* _AUSGEWÄHLTER AUSZUG_:
↓

Ich stelle mal ein paar Bilder ein:
             

Von links nach rechts:
Im ersten Bild ist mein bepflanzter Wall zu erkennen, vor diesem haben wir einen Graben von derzeit ca. 1,1m Tiefe ausgehoben. Hier soll später mittels Luftheber das Wasser aus dem tiefen Bereich (5tes Bild von links) angesaugt werden und in Grabenbereich gepumpt werden. Ich plane in diesem Graben mit Natursteinen (Bruchsteine) ein oder zwei Einfassungen zu erstellen (ca. 80 cm breit, Höhe etwas über Wasserspiegel) in die nachher Substrat (Feinkies oder so) gefüllt wird und Pflanzen eingesetzt werden. Diese sollen 'durchströmbar' erstellt werden, d.h., das gepumpte Wasser kann in den Teichbereich zurückströmen, etwaige Verunreinigungen (Blätter, Mulm etc.) sollen aber 'hängen bleiben'.

↑

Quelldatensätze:

↓

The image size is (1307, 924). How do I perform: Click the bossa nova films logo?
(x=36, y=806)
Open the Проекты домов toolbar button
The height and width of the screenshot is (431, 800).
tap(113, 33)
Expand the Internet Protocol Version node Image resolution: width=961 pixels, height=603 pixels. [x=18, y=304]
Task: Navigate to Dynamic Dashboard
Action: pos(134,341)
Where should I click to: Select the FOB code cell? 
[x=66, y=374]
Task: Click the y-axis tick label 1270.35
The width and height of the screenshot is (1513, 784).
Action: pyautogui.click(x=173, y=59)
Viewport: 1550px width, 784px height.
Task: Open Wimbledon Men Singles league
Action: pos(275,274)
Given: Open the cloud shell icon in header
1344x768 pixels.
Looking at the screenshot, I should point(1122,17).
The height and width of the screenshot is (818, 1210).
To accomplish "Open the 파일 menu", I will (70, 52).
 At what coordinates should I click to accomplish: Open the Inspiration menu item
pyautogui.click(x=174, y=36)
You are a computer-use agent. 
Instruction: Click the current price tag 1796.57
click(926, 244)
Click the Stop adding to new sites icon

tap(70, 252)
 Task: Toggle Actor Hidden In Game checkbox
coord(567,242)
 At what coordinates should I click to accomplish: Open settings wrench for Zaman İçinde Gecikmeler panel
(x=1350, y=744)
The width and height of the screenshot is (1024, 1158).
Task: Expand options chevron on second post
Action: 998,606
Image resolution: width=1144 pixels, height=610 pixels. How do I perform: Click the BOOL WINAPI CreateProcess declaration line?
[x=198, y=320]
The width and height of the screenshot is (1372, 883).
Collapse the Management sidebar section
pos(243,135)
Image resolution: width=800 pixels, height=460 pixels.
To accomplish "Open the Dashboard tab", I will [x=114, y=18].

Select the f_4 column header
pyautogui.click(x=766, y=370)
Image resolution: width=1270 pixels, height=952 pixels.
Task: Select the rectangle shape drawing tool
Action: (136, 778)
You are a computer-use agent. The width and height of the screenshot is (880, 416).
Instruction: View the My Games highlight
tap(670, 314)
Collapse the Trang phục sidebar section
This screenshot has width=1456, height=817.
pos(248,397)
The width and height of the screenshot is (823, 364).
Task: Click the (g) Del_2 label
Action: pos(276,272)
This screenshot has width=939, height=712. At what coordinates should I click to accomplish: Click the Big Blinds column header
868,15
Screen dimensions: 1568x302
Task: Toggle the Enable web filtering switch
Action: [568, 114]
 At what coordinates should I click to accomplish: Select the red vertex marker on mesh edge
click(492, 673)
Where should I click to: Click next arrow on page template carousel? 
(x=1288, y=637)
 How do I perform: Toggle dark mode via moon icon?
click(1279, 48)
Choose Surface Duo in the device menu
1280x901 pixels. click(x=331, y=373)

↑

* _ZU LÖSENDE AUFGABEN_:
[1] Wie tief ist der Graben vor dem bepflanzten Wall laut dem Text über den Teichbau derzeit?
[2] Wie geht der Text über den Teichbau nach seinem letzten Satz weiter? Schreiben Sie ihn fort.
Die Zeilen braucht man hier nicht.

* _LÖSUNGEN_:
[1] Derzeit ungefähr 1,1 m.

[2]
Das zweite Bild zeigt den rechten Bereich mit Tiefwasserzone und flach ansteigendem Ufer. (Die Folie dient im Moment als Unkrautschutz, da dieses sich nach den Baggerarbeiten massivst ausbreitete, nach Fertigstellung des Teiches soll u.a. Rollrasen verlegt werden). Das dritte Bild zeigt den linken 'Abschluss' des Grabenbereiches, das vierte den derzeitigen Übergang vom Graben in den tiefen Bereich. Hier plane ich den Graben noch auf dieselbe Tiefe, wie die Tiefzone des Hauptbereiches (ca. -1,5m) auszuschachten, um ein Querrohr/Ansaugrohr für den Luftheber auf Grund legen zu können.. Im fünften Bild ist die Tiefwasserzone zu sehen (ca. -1,5m). Meine Befürchtung, drückendes Grundwasser vorzufinden, war unbegründet, der Boden ist mergelig/tonig und sehr dicht. Zwischenzeitig hatte ich schon einen Wasserstand von ca. 50cm in dem Becken (nur Regen), der nun erst mal wieder abgetrocknet/verdunstet ist. Das sechste und siebte Bild zeigt den großen Bereich der teils beschattet unterhalb meiner Ramschecke (dort habe ich Baumwurzeln und Astabschnitte 'verklappt') - ganz rechts - liegt. Dort wachsen eine Magnolie, eine Blutpflaume und eine __ Sauerkirsche und ganz in der Ecke noch eine kleine __ Eibe.
Nun habe ich noch drei Fragen: zum Thema Luftheber. Haltet ihr es für möglich einen poor-mans' Filter (so man das so nennen möchte) auf diese Art zu realisieren, dass aus dem Tiefbereich (Bild 5) ein waagerechtes Rohr (DN110-DN160 - KG) in die linke Ecke des Filtergrabens geführt wird, dort dann das Steigrohr (ca. 1,5m Höhe) und ich auf diesem Wege eine Grobfilterung realisieren kann ? Geplant ist, wie gesagt, minimaler Besatz mit ca. 20 __ Moderlieschen, 10 Bitterlinge, 6-8 Teichmuscheln und 10-20 Edelkrebse (zukünftig, als Sömmerlinge zu besorgen), so dass ich eigentlich nur ein bisschen Bewegung in den Teich bringen will.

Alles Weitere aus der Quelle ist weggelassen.